§ Material supplied
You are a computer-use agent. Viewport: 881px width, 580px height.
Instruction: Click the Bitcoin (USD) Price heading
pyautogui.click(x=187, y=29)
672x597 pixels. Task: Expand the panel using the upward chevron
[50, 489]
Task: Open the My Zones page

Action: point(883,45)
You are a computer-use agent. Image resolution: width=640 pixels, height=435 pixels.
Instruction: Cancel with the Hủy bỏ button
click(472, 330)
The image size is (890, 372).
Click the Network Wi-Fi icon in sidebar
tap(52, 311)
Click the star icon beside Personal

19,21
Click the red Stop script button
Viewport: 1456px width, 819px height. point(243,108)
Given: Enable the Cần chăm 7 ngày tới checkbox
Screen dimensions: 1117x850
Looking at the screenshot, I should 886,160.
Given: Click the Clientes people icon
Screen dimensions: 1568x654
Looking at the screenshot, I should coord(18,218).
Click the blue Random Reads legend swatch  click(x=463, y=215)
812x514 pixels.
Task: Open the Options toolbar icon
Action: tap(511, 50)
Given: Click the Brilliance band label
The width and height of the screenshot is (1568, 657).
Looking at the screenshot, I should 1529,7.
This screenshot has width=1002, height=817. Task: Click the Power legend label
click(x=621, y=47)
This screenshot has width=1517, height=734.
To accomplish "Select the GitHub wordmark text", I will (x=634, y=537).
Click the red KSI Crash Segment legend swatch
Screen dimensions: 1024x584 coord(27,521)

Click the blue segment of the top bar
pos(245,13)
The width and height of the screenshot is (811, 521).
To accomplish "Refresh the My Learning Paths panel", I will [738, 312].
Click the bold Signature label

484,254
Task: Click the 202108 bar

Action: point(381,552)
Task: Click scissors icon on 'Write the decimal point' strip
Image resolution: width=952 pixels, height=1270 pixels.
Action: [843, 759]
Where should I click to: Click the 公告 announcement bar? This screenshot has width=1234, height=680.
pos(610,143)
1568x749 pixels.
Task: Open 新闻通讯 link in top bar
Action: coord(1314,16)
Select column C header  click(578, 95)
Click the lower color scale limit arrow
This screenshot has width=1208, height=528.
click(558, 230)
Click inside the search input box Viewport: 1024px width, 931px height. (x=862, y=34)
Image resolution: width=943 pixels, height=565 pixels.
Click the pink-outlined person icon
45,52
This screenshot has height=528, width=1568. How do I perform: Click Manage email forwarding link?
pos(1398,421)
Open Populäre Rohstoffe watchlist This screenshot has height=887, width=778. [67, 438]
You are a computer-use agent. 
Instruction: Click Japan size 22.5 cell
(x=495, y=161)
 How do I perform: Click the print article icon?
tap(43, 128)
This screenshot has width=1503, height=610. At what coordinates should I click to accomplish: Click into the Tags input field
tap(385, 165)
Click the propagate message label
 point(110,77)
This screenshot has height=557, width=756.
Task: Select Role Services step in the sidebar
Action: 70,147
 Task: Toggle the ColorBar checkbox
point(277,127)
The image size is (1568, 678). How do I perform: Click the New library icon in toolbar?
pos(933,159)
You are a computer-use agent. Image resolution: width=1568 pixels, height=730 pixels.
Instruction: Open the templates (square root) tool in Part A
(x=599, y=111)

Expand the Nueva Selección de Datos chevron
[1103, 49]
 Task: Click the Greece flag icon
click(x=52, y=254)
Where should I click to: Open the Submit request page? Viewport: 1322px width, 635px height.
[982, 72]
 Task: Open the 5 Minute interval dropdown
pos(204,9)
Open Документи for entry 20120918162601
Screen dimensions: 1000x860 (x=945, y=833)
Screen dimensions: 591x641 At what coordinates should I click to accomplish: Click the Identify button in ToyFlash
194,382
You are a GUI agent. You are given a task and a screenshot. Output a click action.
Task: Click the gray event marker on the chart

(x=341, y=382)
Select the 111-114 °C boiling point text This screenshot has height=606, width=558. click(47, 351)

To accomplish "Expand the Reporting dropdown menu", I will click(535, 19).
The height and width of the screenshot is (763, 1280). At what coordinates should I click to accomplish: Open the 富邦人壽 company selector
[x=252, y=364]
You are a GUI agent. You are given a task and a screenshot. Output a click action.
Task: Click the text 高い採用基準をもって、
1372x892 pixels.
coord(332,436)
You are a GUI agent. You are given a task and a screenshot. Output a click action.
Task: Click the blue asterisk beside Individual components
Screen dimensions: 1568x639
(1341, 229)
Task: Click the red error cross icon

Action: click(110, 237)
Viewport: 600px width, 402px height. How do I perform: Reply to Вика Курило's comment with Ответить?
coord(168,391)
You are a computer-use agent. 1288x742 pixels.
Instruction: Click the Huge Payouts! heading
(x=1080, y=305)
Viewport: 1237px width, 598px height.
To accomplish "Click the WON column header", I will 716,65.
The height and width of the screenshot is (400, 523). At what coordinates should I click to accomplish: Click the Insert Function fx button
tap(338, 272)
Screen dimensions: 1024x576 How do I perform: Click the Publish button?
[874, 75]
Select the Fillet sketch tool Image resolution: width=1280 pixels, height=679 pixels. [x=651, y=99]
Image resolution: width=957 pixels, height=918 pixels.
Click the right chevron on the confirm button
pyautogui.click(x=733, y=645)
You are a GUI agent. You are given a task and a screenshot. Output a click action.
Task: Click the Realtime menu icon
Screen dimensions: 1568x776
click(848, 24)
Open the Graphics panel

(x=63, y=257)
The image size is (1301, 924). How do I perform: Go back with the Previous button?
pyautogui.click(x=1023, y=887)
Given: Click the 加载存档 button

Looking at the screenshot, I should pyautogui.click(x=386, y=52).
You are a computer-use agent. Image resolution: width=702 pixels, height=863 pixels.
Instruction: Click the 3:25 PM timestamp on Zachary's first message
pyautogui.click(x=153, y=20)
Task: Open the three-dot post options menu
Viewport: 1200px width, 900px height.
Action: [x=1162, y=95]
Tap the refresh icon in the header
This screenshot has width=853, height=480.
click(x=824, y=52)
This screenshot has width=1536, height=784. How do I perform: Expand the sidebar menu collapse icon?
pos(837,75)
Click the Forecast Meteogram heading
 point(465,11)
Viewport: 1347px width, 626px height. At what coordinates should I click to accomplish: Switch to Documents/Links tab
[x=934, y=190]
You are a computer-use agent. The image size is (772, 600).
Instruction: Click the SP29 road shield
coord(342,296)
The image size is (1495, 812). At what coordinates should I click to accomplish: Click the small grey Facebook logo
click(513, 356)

§ What to work on
Using the listing above, find how many lines include "computer"; reply with the number and no other words.

§ Exercise solution
7